First, we plot the function.
#+BEGIN_SRC python
from scipy.special import jn, jn_zeros
import matplotlib.pyplot as plt
import numpy as np
Bi = 1
def f(x):
return x * jn(1, x) - Bi * jn(0, x)
X = np.linspace(0, 30, 200)
plt.plot(X, f(X))
plt.savefig('images/heat-transfer-roots-1.png')
#+END_SRC
#+RESULTS:
[[./images/heat-transfer-roots-1.png]]
You can see there are many roots to this equation, and we want to be sure we get the n^{th} root. This function is pretty well behaved, so if you make a good guess about the solution you will get an answer, but if you make a bad guess, you may get the wrong root. We examine next a way to do it without guessing the solution. What we want is the solution to $f(x) = 0$, but we want all the solutions in a given interval. We derive a new equation, $f'(x) = 0$, with initial condition $f(0) = f0$, and integrate the ODE with an event function that identifies all zeros of $f$ for us. The derivative of our function is $df/dx = d/dx(x J_1(x)) - Bi J'_0(x)$. It is known (http://www.markrobrien.com/besselfunct.pdf) that $d/dx(x J_1(x)) = x J_0(x)$, and $J'_0(x) = -J_1(x)$. All we have to do now is set up the problem and run it.
#+BEGIN_SRC python
from pycse import * # contains the ode integrator with events
from scipy.special import jn, jn_zeros
import matplotlib.pyplot as plt
import numpy as np
Bi = 1
def f(x):
"function we want roots for"
return x * jn(1, x) - Bi * jn(0, x)
def fprime(f, x):
"df/dx"
return x * jn(0, x) - Bi * (-jn(1, x))
def e1(f, x):
"event function to find zeros of f"
isterminal = False
value = f
direction = 0
return value, isterminal, direction
f0 = f(0)
xspan = np.linspace(0, 30, 200)
x, fsol, XE, FE, IE = odelay(fprime, f0, xspan, events=[e1])

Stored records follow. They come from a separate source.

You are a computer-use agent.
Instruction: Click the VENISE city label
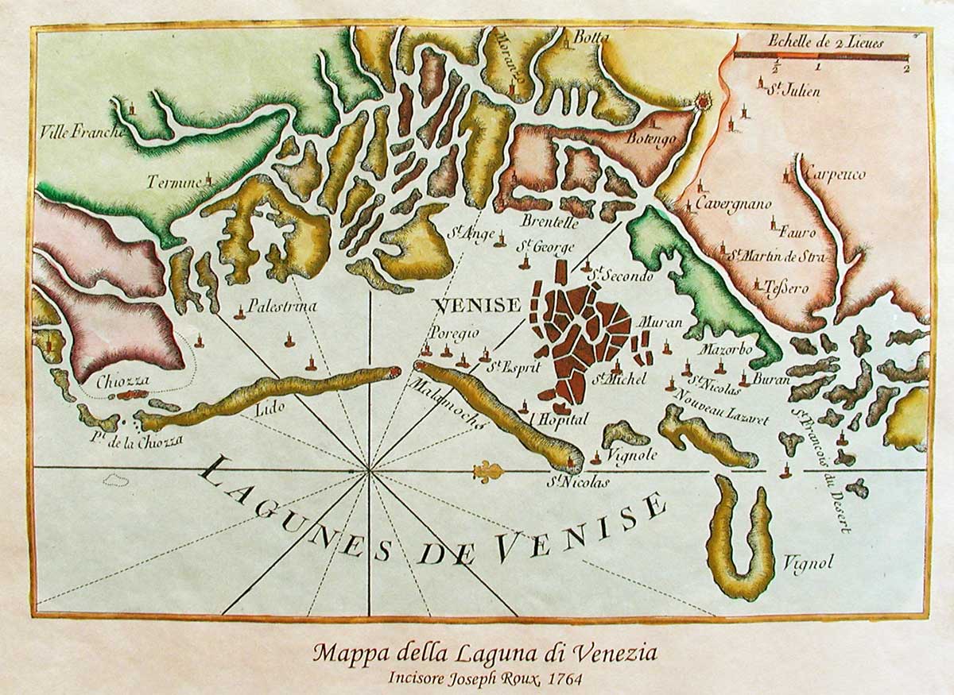point(478,305)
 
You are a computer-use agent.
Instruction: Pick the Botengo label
point(650,139)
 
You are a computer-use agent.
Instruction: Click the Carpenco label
point(834,175)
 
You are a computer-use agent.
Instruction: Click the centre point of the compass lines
point(369,470)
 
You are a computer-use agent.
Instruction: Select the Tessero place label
point(787,288)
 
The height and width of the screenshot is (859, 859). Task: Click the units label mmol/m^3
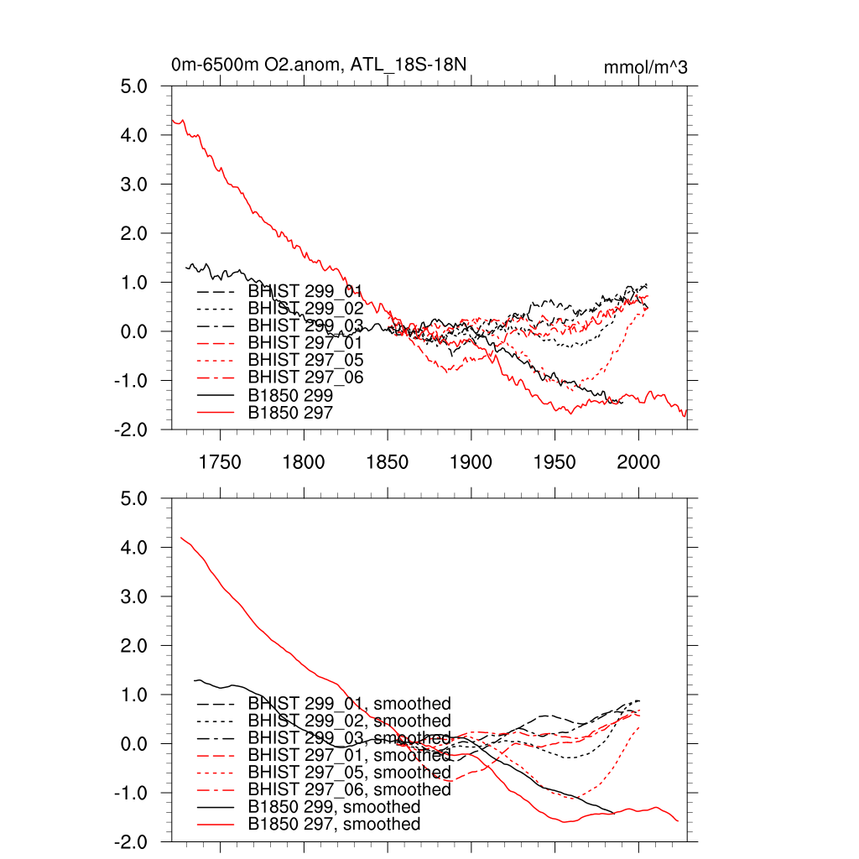pos(645,67)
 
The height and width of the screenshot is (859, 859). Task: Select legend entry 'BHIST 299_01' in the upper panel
pos(305,291)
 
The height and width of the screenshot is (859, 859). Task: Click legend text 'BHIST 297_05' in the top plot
pos(305,360)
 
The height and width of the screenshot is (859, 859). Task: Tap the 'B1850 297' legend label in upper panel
pos(290,412)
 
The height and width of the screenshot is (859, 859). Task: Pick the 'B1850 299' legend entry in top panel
pos(290,394)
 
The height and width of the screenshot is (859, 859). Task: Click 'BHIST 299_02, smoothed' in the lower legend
pos(349,721)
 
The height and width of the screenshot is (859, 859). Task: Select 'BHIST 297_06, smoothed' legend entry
pos(349,789)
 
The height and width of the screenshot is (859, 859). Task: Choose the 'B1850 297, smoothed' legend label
pos(334,825)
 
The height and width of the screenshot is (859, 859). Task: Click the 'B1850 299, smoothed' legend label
pos(334,807)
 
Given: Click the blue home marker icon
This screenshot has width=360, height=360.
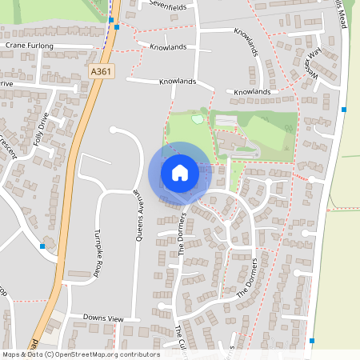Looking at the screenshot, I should click(180, 172).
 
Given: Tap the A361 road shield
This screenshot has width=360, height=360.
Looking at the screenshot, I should click(101, 71).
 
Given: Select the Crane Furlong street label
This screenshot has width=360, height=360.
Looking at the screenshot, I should click(29, 46).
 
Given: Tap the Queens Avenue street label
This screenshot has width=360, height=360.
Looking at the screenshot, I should click(137, 218).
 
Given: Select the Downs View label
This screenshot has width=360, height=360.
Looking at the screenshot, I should click(104, 318).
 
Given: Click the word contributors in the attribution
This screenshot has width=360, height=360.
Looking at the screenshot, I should click(137, 354).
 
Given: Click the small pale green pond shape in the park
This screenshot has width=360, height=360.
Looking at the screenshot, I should click(197, 118).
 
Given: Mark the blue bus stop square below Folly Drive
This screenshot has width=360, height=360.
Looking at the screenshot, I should click(42, 246).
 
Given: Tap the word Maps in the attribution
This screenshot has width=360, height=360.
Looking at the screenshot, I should click(12, 354).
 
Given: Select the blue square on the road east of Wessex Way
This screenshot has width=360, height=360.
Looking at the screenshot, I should click(344, 109).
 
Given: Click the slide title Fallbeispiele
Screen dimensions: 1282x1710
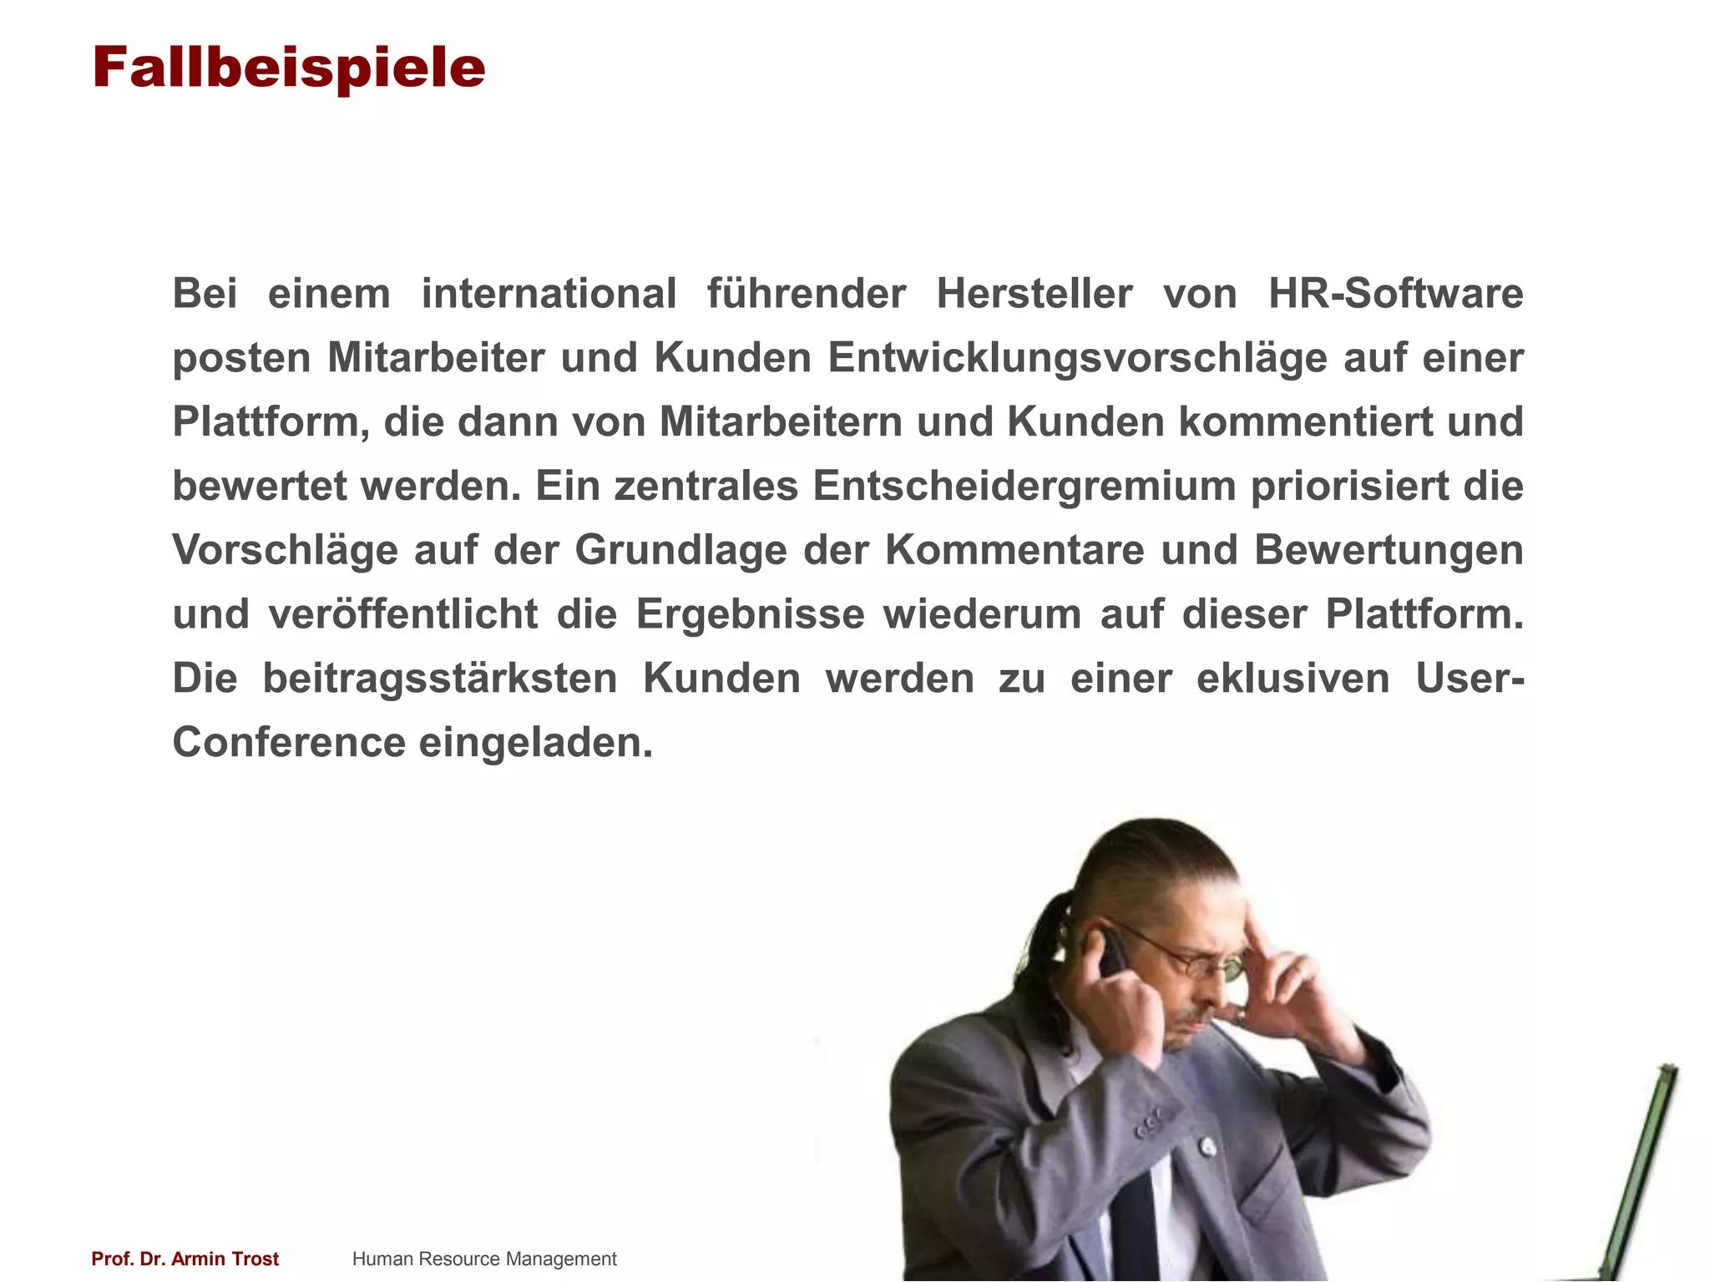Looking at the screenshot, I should click(x=288, y=68).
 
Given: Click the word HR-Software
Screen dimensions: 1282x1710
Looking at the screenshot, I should click(x=1395, y=294).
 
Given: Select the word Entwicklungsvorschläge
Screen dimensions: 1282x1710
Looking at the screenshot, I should click(x=1078, y=358).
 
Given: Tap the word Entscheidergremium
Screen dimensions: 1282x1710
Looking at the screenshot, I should click(x=1024, y=487).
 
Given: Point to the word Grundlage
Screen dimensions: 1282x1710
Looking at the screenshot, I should click(x=680, y=551).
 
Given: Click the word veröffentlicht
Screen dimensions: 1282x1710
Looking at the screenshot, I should click(x=403, y=614).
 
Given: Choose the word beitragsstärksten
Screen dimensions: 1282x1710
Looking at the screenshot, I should click(x=440, y=679).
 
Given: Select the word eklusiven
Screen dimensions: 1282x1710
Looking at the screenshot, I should click(x=1293, y=679).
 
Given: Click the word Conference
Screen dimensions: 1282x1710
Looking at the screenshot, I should click(x=289, y=743).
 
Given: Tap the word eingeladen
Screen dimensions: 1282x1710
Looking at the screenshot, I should click(x=535, y=743).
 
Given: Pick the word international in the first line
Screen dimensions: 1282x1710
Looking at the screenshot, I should click(x=549, y=294).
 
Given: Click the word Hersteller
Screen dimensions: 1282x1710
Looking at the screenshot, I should click(x=1035, y=294).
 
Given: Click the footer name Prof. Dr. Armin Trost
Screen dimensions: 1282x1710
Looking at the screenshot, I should click(x=185, y=1259).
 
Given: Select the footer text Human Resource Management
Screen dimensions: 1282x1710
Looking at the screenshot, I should click(x=484, y=1259).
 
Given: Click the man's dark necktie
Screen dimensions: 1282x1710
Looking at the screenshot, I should click(x=1134, y=1227).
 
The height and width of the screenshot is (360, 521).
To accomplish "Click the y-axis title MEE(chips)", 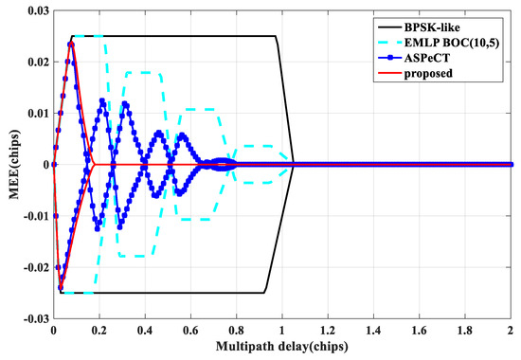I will [x=9, y=165].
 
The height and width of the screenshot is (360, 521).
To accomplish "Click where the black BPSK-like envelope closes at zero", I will [x=294, y=164].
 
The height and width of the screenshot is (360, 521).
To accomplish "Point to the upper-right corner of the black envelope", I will [x=276, y=37].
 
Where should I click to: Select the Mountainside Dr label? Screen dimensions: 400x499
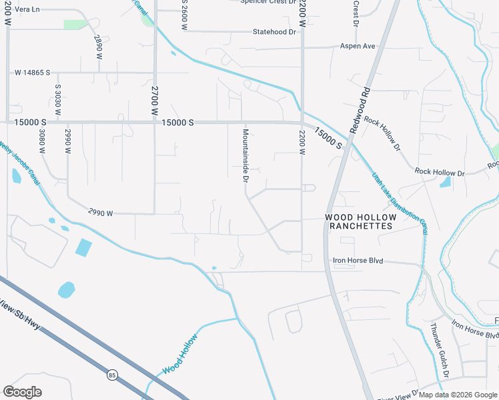(x=245, y=157)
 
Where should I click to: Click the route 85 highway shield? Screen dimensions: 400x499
(x=111, y=375)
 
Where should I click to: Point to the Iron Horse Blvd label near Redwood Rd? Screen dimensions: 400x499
(x=358, y=261)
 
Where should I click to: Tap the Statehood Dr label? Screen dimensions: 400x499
(x=274, y=32)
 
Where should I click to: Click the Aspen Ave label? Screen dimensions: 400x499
(x=358, y=46)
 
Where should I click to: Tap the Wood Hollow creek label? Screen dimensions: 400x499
(x=179, y=352)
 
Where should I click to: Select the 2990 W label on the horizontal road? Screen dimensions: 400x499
(x=100, y=213)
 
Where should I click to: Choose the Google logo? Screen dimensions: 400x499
(x=22, y=391)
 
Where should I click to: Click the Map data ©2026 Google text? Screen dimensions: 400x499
(x=457, y=395)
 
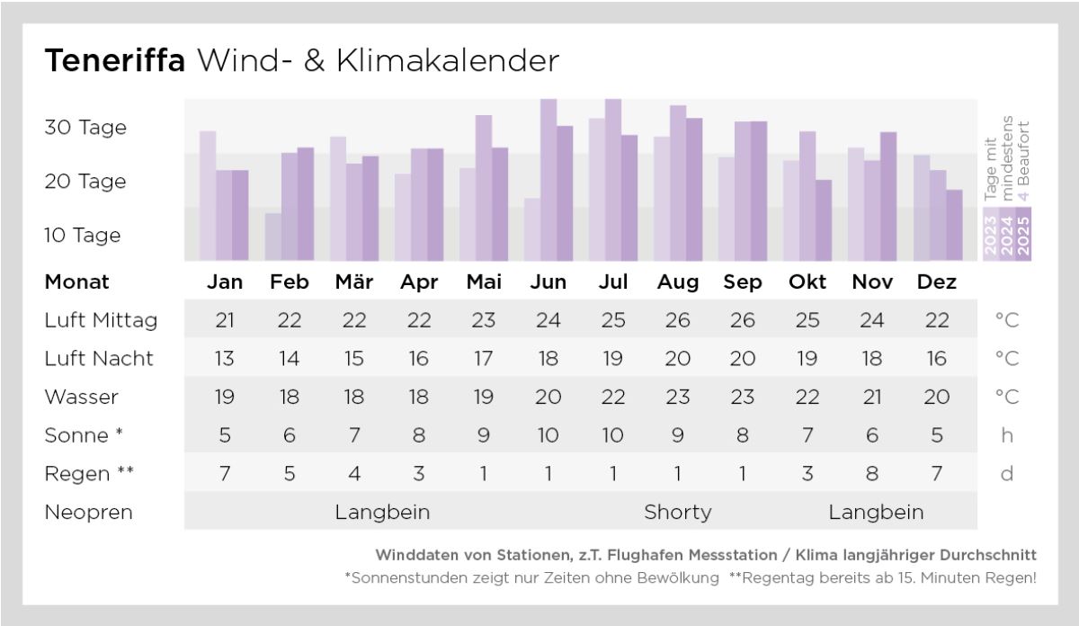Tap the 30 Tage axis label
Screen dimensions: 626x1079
coord(85,128)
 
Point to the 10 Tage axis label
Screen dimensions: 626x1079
coord(83,236)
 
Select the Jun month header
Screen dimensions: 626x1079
coord(548,282)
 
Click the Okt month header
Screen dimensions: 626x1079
coord(807,282)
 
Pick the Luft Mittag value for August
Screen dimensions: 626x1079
coord(678,320)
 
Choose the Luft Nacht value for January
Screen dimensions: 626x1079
coord(225,359)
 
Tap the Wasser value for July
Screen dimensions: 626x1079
coord(613,397)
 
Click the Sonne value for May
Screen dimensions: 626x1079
coord(484,435)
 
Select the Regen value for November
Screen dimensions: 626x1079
coord(872,473)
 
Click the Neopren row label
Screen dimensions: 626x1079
coord(88,513)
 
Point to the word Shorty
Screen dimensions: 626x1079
coord(678,513)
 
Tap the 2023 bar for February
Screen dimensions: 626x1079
coord(272,237)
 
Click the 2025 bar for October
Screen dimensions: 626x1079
coord(824,220)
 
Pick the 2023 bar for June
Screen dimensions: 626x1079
coord(531,229)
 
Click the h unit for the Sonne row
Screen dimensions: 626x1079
coord(1007,435)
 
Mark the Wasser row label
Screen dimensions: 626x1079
coord(81,397)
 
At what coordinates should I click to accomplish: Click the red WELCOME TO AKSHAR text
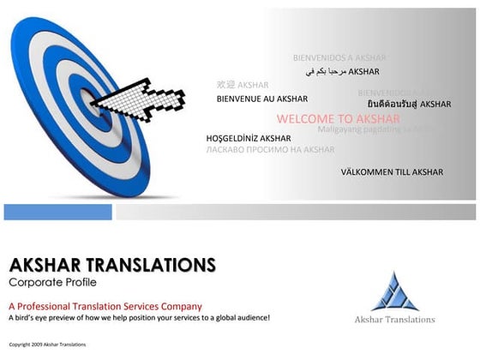339,118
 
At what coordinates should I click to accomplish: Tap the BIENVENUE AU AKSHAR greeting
257,99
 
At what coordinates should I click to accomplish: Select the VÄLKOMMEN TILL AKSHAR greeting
392,171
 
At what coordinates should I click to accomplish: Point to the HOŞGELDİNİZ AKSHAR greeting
249,138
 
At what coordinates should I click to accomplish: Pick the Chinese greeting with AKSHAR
243,85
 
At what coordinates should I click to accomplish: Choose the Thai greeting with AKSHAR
409,104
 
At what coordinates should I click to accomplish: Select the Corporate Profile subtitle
52,281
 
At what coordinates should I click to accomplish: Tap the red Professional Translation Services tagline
105,305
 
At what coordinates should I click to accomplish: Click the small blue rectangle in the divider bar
57,211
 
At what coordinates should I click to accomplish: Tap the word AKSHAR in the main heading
42,263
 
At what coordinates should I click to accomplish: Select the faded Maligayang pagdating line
369,129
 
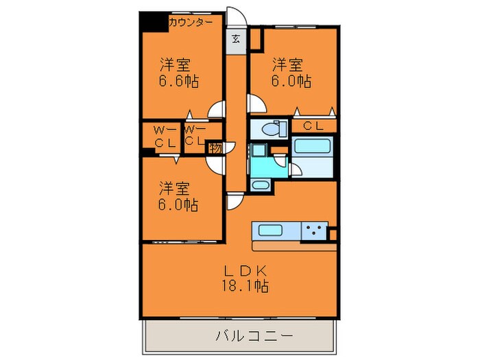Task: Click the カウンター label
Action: pos(190,21)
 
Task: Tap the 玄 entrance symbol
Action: pos(235,38)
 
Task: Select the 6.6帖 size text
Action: pos(180,81)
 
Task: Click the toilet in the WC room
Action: pos(272,129)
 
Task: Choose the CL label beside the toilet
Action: pos(314,125)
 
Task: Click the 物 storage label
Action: pos(215,147)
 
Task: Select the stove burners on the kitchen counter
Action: pos(315,231)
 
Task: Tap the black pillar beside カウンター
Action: pos(153,22)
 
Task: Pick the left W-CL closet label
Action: pos(163,136)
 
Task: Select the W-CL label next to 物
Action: pos(194,135)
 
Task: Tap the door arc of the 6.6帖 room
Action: pos(217,110)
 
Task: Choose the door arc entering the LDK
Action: pos(234,201)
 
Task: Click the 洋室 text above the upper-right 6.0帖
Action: pos(288,65)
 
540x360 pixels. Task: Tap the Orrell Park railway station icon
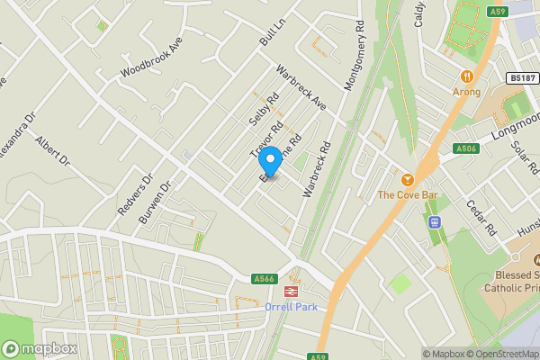(291, 291)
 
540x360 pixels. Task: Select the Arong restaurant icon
(467, 76)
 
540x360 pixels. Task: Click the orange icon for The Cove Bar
(407, 179)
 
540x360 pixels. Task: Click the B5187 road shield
(520, 79)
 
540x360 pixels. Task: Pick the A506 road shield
(465, 148)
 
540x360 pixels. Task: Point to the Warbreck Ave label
(300, 89)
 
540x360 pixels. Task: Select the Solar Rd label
(524, 157)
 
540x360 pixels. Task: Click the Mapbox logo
(39, 348)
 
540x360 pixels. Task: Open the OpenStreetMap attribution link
(502, 354)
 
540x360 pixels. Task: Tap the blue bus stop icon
(434, 222)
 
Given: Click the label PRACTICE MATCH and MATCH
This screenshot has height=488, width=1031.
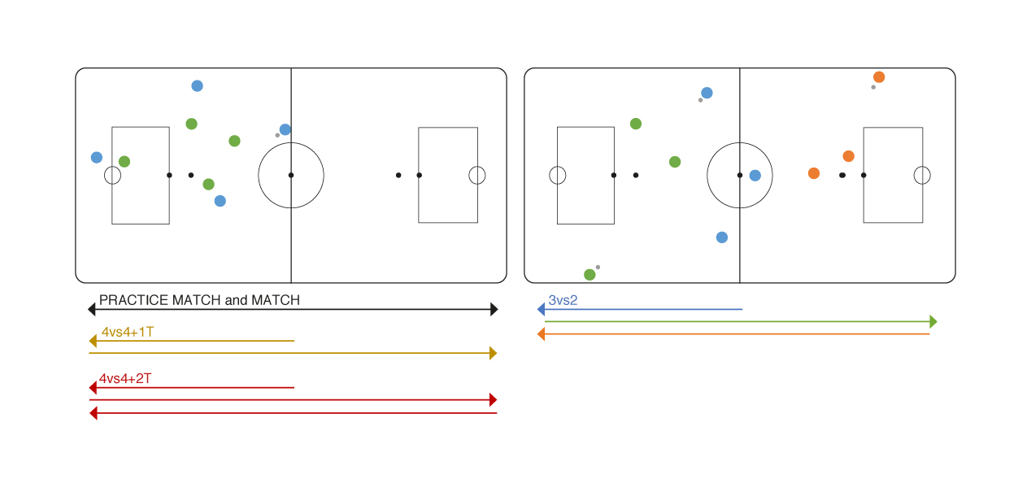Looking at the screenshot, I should [x=199, y=300].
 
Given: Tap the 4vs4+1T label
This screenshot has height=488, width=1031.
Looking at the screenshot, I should [x=128, y=333].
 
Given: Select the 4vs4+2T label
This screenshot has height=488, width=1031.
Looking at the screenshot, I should [x=125, y=379].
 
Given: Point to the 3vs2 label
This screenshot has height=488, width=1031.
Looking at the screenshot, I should [x=563, y=300].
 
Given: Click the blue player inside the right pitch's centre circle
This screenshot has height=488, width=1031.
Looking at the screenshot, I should [x=755, y=176].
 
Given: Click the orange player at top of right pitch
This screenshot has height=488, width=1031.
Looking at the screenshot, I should [x=879, y=77].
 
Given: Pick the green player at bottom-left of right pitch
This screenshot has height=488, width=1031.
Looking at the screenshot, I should [x=589, y=275].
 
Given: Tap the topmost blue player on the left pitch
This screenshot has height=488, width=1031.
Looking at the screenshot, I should [x=197, y=86].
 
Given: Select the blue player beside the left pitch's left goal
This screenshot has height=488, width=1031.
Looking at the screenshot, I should [x=97, y=158].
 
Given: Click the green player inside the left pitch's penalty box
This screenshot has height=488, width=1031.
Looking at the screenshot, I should [x=124, y=162].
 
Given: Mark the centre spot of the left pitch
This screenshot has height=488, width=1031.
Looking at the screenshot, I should [x=291, y=175].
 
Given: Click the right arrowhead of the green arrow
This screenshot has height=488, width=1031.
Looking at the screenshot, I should [x=933, y=321].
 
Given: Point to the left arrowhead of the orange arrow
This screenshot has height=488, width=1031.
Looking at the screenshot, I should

plt.plot(x, fsol, '.-', label='Numerical solution')
plt.plot(xspan, f(xspan), '--', label='Analytical function')
plt.plot(XE, FE, 'ro', label='roots')
plt.legend(loc='best')
plt.savefig('images/heat-transfer-roots-2.png')
for i, root in enumerate(XE):
print 'root {0} is at {1}'.format(i, root)
plt.show()
#+END_SRC
#+RESULTS:
#+begin_example
root 0 is at 1.25578377377
root 1 is at 4.07947743741
root 2 is at 7.15579904465
root 3 is at 10.2709851256
root 4 is at 13.3983973869
root 5 is at 16.5311587137
root 6 is at 19.6667276775
root 7 is at 22.8039503455
root 8 is at 25.9422288192
root 9 is at 29.081221492
#+end_example
[[./images/heat-transfer-roots-2.png]]
You can work this out once, and then you have all the roots in the interval and you can select the one you want.